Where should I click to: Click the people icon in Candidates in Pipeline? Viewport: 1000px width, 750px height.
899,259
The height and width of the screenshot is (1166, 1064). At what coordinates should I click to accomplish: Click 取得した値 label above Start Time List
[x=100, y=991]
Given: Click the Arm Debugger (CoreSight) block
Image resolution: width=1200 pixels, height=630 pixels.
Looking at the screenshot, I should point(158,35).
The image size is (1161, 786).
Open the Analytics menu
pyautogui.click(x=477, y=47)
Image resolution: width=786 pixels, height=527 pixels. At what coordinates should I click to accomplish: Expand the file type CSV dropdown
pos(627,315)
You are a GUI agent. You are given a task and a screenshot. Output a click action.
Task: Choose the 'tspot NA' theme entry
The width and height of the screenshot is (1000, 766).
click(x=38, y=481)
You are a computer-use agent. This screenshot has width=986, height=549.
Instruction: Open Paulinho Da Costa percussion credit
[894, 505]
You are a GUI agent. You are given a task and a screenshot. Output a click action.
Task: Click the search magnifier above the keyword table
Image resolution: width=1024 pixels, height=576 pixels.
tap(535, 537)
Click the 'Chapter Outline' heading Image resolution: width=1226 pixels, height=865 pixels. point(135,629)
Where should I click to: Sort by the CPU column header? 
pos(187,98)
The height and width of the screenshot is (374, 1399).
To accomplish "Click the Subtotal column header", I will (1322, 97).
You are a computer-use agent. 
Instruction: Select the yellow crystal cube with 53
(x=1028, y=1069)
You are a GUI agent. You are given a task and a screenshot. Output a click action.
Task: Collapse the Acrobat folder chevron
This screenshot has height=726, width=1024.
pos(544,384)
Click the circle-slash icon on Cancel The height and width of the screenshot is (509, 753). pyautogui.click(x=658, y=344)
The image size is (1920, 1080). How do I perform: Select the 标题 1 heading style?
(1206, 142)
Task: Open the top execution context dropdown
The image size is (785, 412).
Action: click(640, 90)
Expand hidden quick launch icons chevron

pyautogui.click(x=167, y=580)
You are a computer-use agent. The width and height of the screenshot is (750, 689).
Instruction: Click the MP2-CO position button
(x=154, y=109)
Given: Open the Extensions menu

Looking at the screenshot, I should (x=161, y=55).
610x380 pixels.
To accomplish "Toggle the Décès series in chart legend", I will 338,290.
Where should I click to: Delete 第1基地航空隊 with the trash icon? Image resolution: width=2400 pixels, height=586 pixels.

___

* THE PROBLEM:
Rewrite the entries from the line with "The image size is (1920, 1080)." through the end, swapping "Extensions" for "Plugins" and keeping every other part the same.

* CORRECT RESULT:
The image size is (1920, 1080). How do I perform: Select the 标题 1 heading style?
(1206, 142)
Task: Open the top execution context dropdown
The image size is (785, 412).
Action: click(640, 90)
Expand hidden quick launch icons chevron

pyautogui.click(x=167, y=580)
You are a computer-use agent. The width and height of the screenshot is (750, 689).
Instruction: Click the MP2-CO position button
(x=154, y=109)
Given: Open the Plugins menu

Looking at the screenshot, I should (x=161, y=55).
610x380 pixels.
To accomplish "Toggle the Décès series in chart legend", I will 338,290.
Where should I click to: Delete 第1基地航空隊 with the trash icon? Image resolution: width=2400 pixels, height=586 pixels.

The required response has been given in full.